◆ GOAL
Beginning at the line that contains "Task: Click muted", output every line through the end of the records as a JSON list of strings, one string per line, with blank lines omitted. Exclude the pictures from the answer.

◆ TASK INPUTS
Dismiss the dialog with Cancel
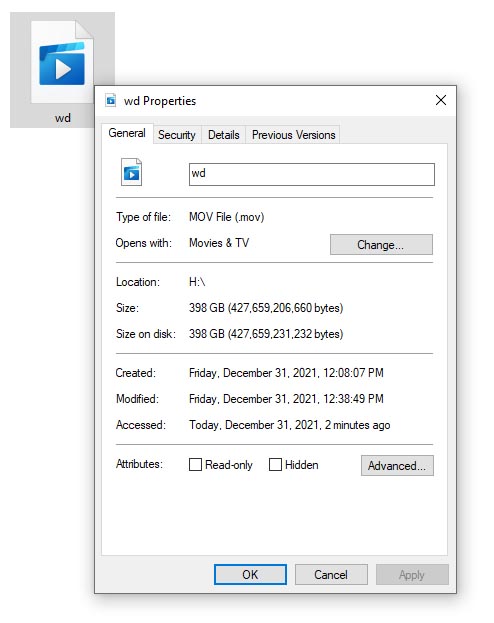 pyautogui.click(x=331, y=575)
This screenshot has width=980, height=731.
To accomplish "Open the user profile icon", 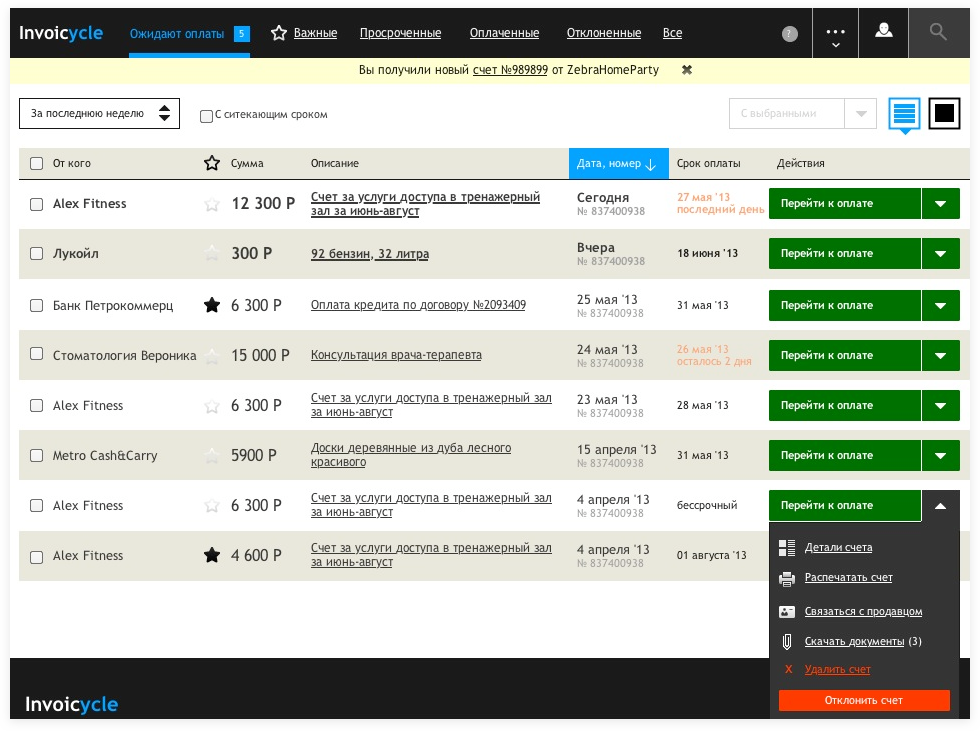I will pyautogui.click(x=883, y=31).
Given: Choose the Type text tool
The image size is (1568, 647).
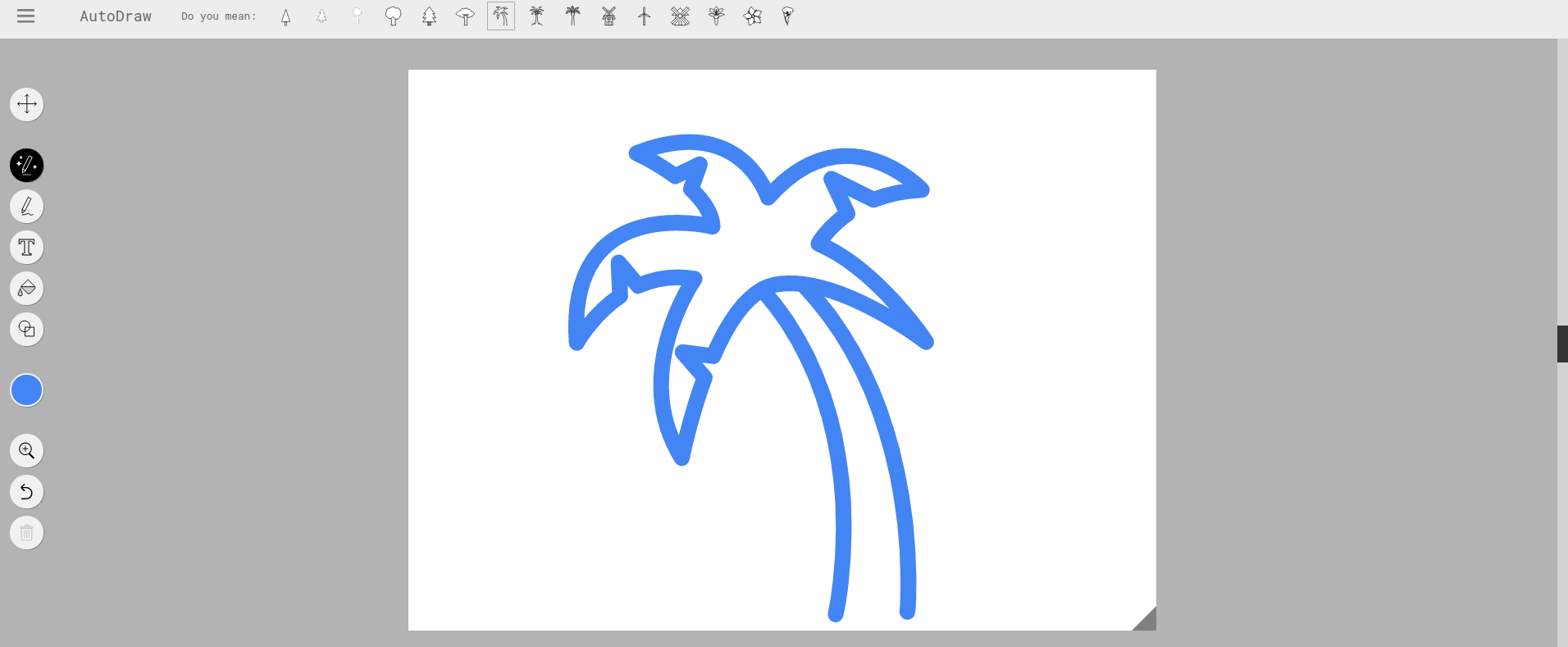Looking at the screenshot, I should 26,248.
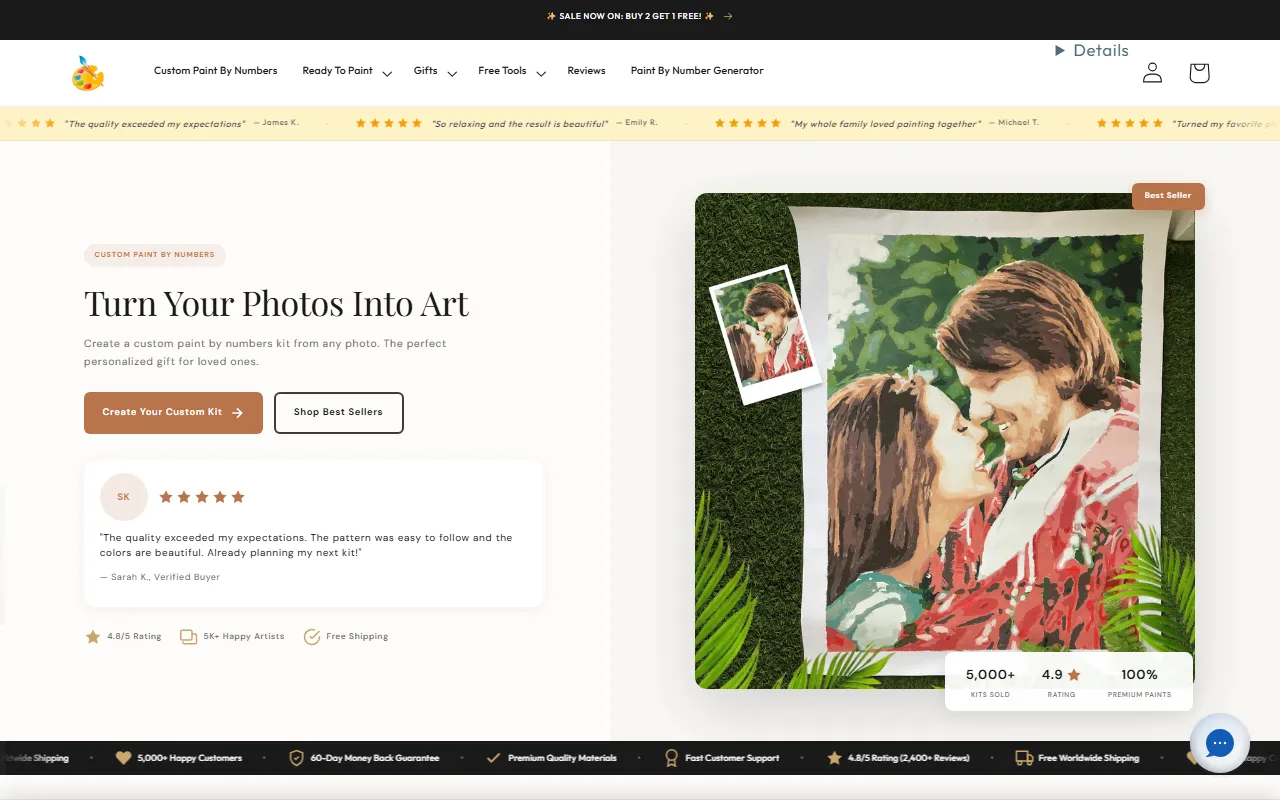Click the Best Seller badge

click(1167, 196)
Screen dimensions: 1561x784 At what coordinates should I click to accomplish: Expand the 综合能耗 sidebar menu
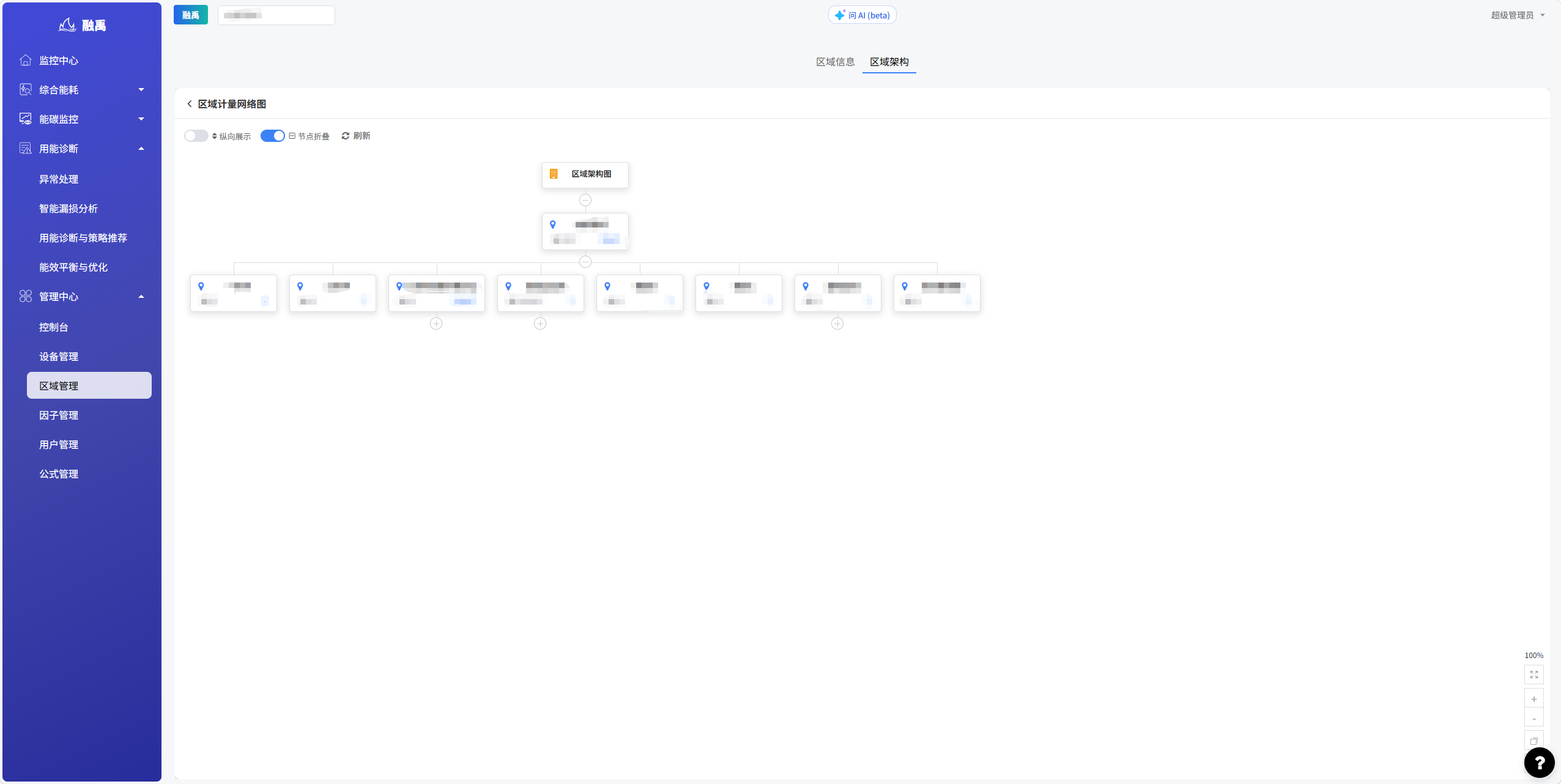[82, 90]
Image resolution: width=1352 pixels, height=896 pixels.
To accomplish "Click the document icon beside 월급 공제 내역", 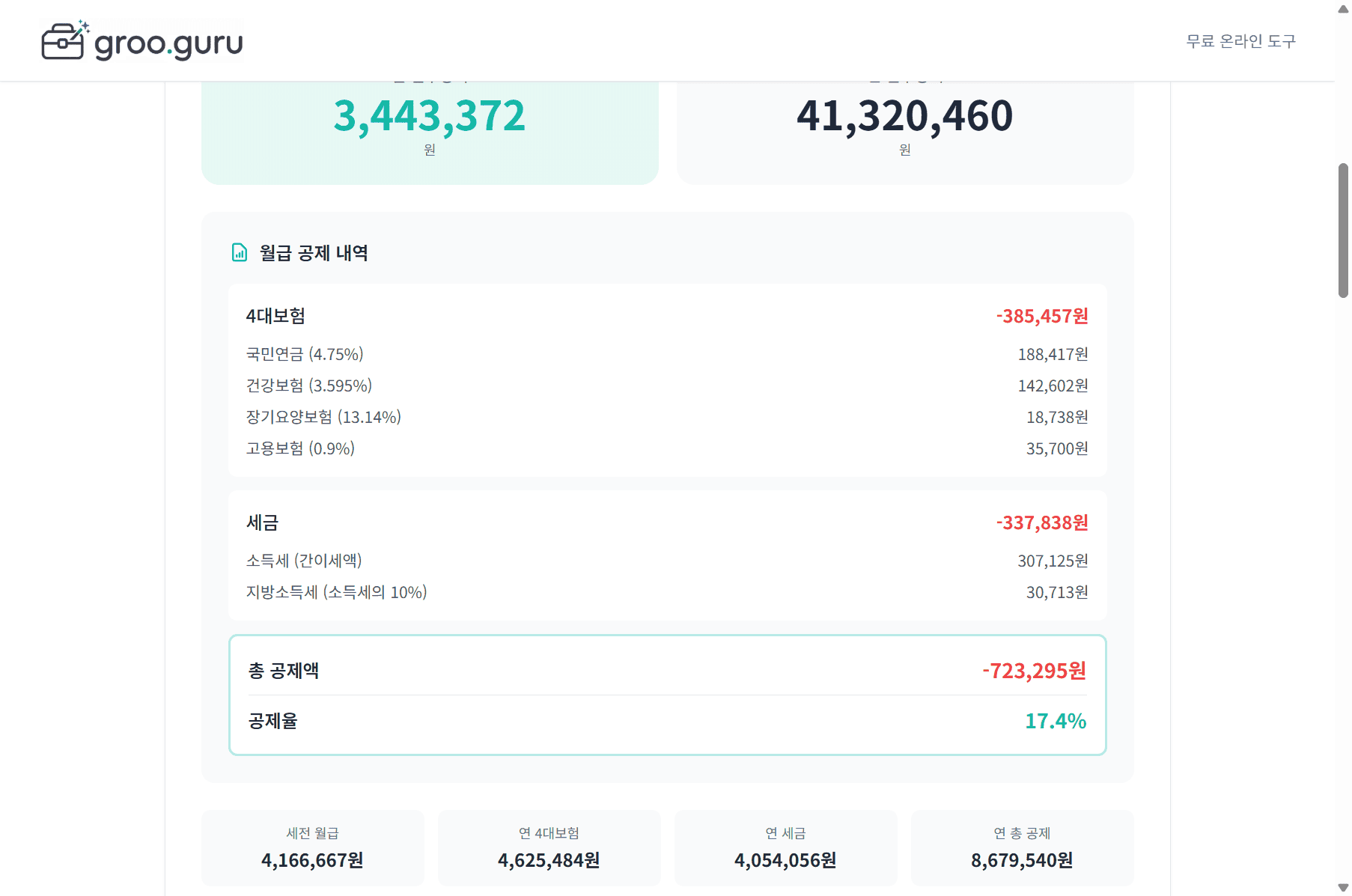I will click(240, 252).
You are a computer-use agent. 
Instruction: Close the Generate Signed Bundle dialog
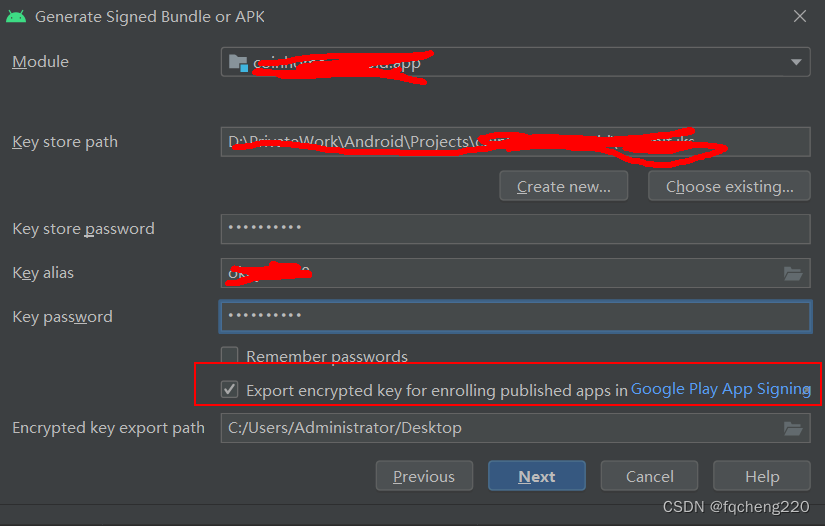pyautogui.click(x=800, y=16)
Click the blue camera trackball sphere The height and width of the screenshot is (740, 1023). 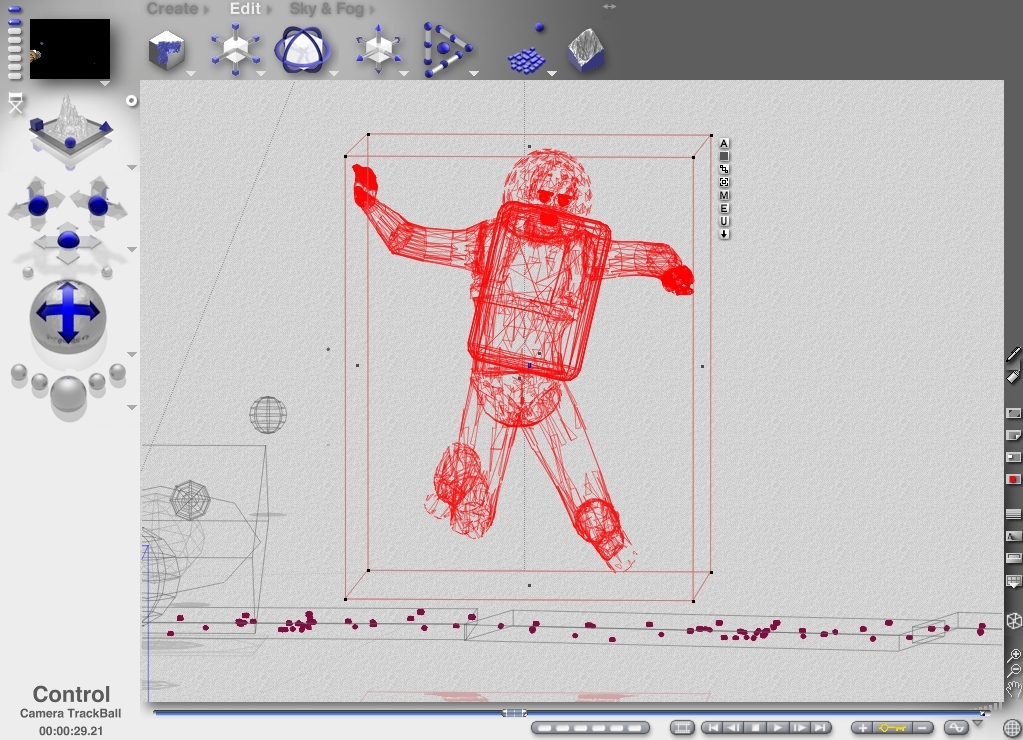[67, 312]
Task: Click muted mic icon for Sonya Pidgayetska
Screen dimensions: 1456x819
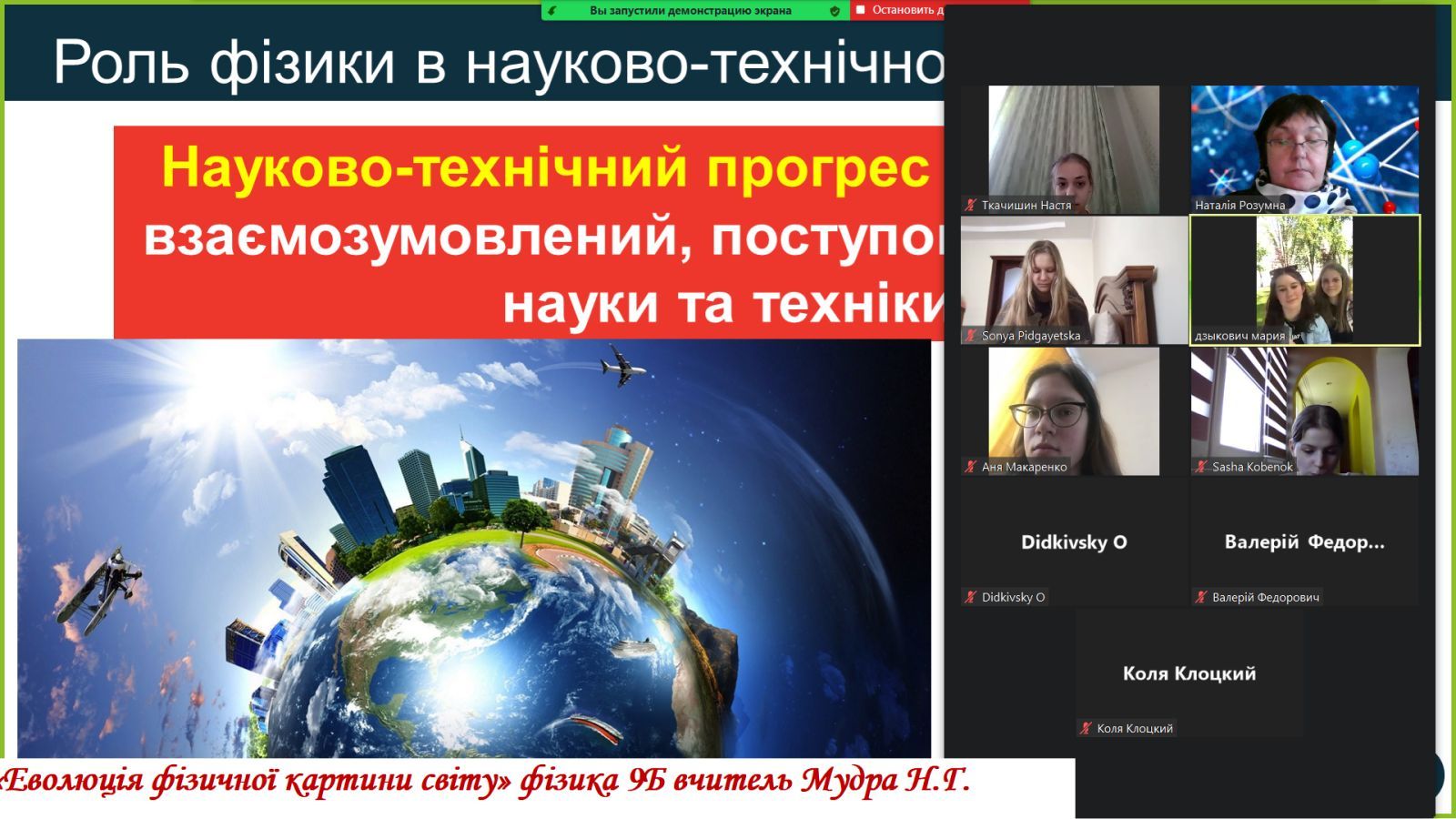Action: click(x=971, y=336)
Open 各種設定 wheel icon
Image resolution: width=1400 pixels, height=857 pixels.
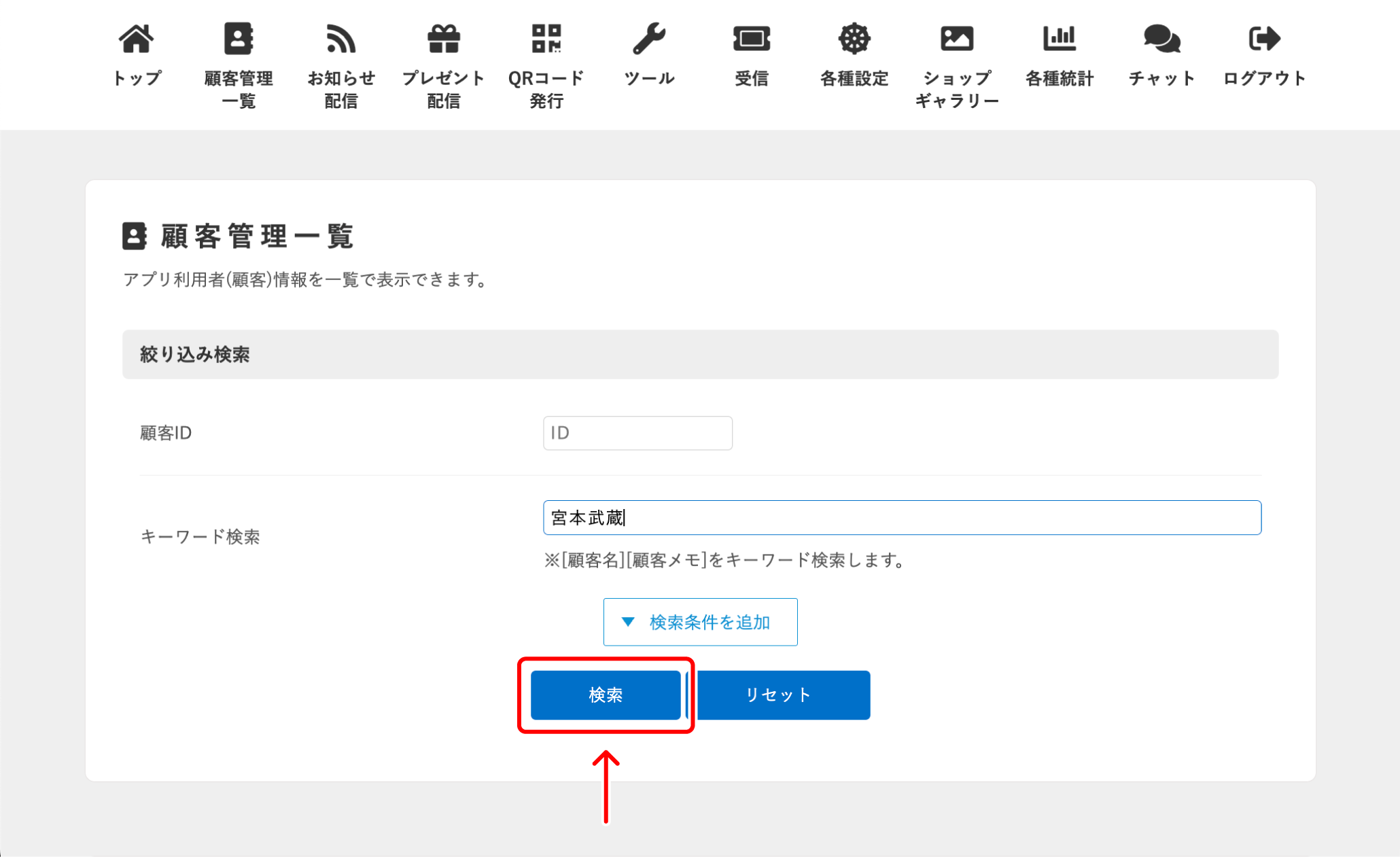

◆ TASK RESULT
[
  "Task: Click muted mic icon for Sonya Pidgayetska",
  "Screen dimensions: 1456x819",
  "Action: click(x=971, y=336)",
  "Open 各種設定 wheel icon",
  "Image resolution: width=1400 pixels, height=857 pixels."
]